Texte source
┌──
N'est pas croyant qui veut et n'est pas initiable qui veut. Que nous
soyons ou
non maçons prenons cette première remarque comme
un appel à la lucidité. Devant
s'abstenir
de vin et de toutes boissons fermentées, le Baptiste va
vivre en marge du
commun pour se consacrer entièrement au service de de la
Lumière. Suivre
un chemin
initiatique implique toujours des renoncements et des sacrifices. De
l'appel au
repentir contenu dans le message de Jean nous retiendrons
l'idée du retour sur
soi-même qui est en quelque sorte le premier des sacrifices
demandés, le
sacrifice essentiel sans lequel même un être
initiable ne pourrait être initié.
└──
Données fournies
┌──
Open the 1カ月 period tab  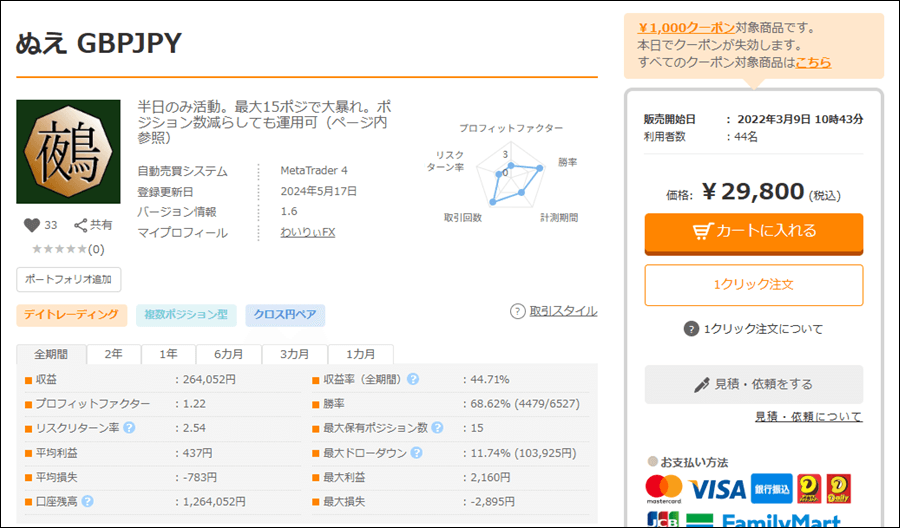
└──
Objectif de l'exercice
D'après le texte source, quelle idée représente le premier des sacrifices demandés ? Les données ne sont pas utiles pour cet exercice.

Solution proposée
L'idée du retour sur soi-même.